» **Selected excerpt**
>>>

Note that like BOfA using Red Oak Merger Corp., there is the creation of a fictional entity that was not used by the name of, no kidding, “Holdco.” This is to shield OneWest from certain liabilities as a lender. Legally it doesn’t work that way but practically it generally does work that way because judges listen to bank lawyers to tell them what all this means. That is like asking a 1st degree murder defendant to explain to the jury the meaning of reasonable doubt.

Now be careful here because there is a “loan sale” agreement referenced in the package posted by the FDIC. But it refers to an exhibit F. There is no exhibit F and like the ambiguous agreements with the FDIC in Countrywide and Washington mutual, there are words there, but they don’t really say anything. Suffice it to say that despite some fabricated documents to the contrary, there is no evidence I have seen that any loan  receivable was transferred to or from a REMIC asset pool, Indy-mac, or Hold-co.

<<<

[Stored records]
>>>

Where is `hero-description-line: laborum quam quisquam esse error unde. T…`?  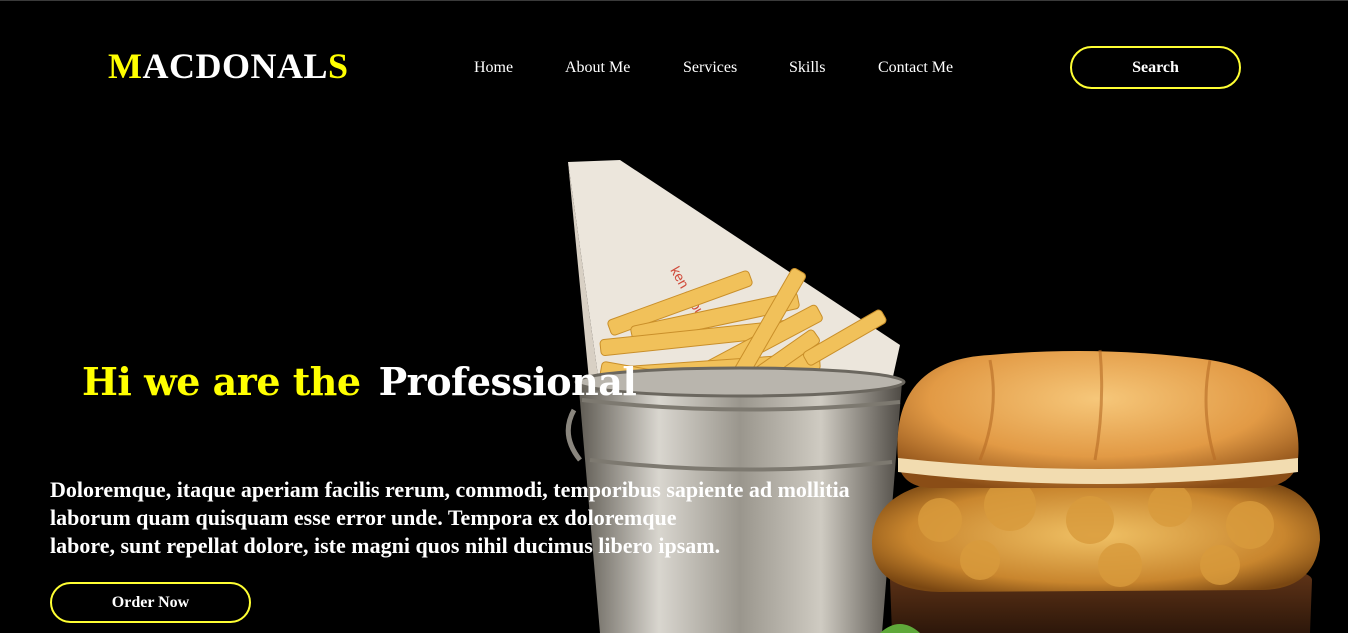
hero-description-line: laborum quam quisquam esse error unde. T… is located at coordinates (364, 518).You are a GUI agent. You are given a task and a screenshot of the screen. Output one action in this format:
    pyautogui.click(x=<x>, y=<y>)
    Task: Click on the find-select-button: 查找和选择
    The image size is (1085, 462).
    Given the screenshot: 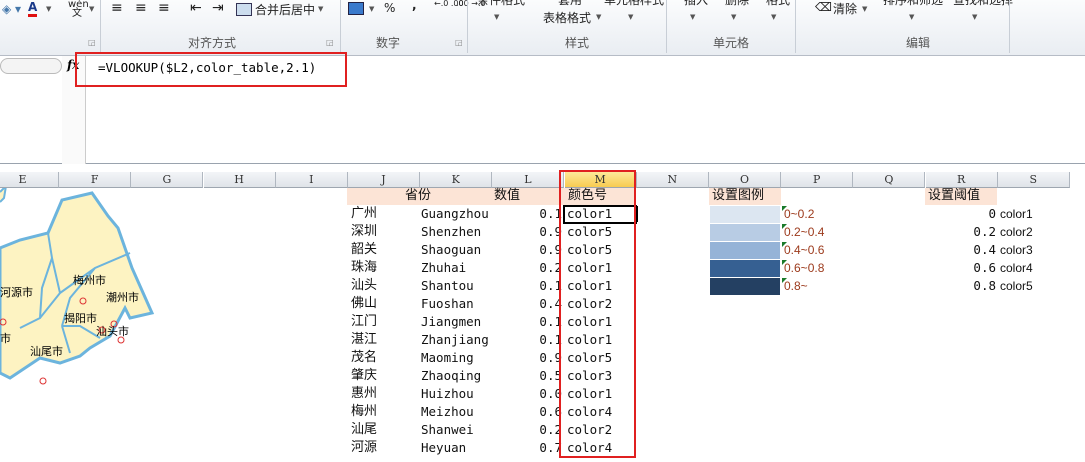 What is the action you would take?
    pyautogui.click(x=983, y=4)
    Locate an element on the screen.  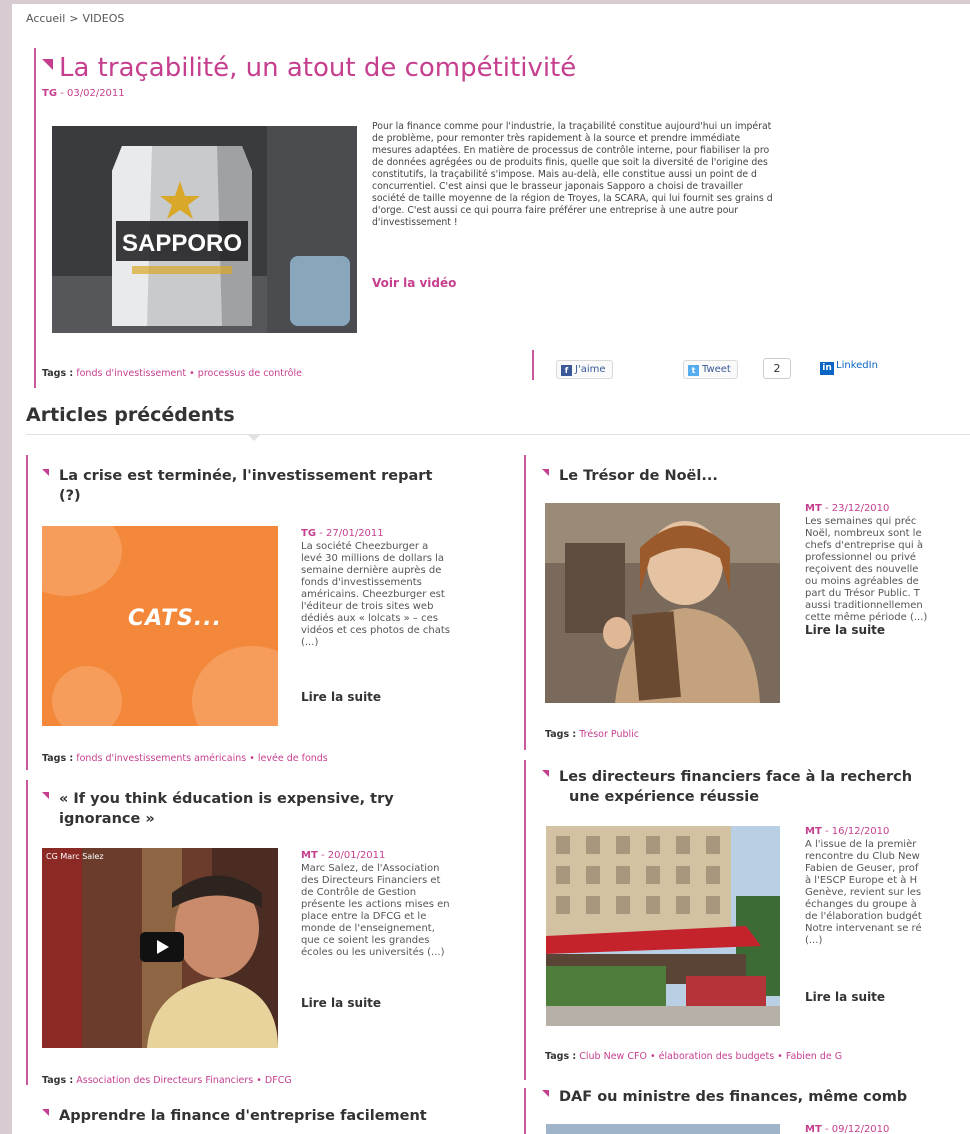
linkedin-share-button: in LinkedIn is located at coordinates (849, 368).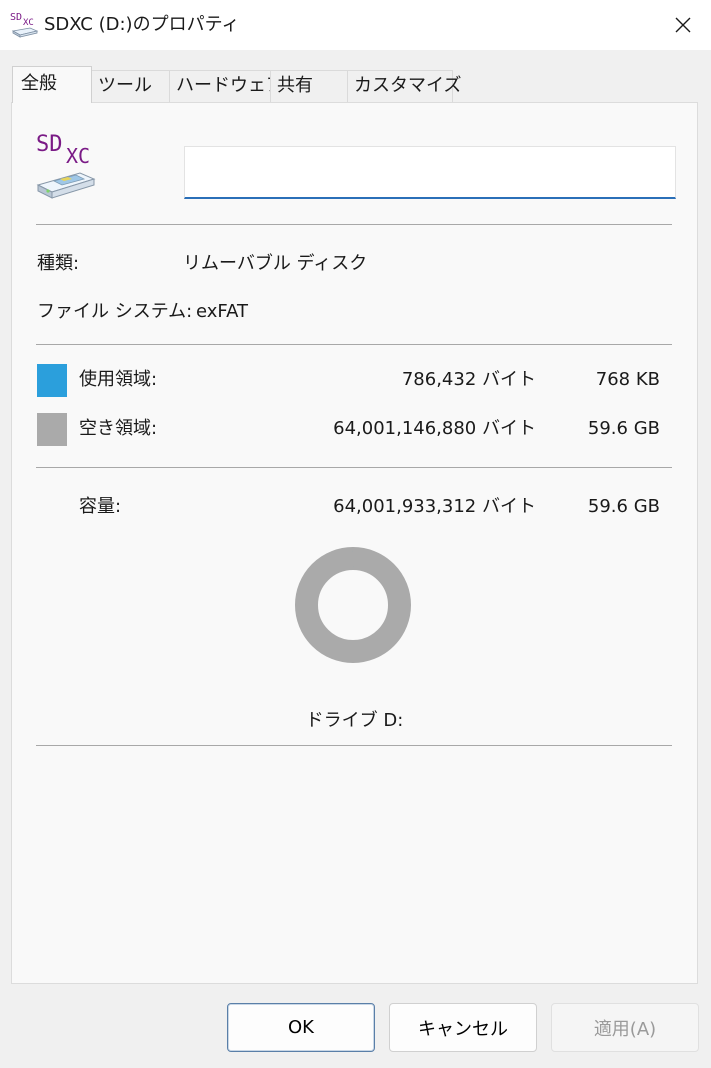 This screenshot has height=1068, width=711. Describe the element at coordinates (463, 1028) in the screenshot. I see `cancel-button: キャンセル` at that location.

<<<

» **What you have to do**
Please rewrite the excerpt about OneWest and the FDIC from "Note that like" to "of reasonable doubt.", replacing "judges" with "courts".

» **Solution**
Note that like BOfA using Red Oak Merger Corp., there is the creation of a fictional entity that was not used by the name of, no kidding, “Holdco.” This is to shield OneWest from certain liabilities as a lender. Legally it doesn’t work that way but practically it generally does work that way because courts listen to bank lawyers to tell them what all this means. That is like asking a 1st degree murder defendant to explain to the jury the meaning of reasonable doubt.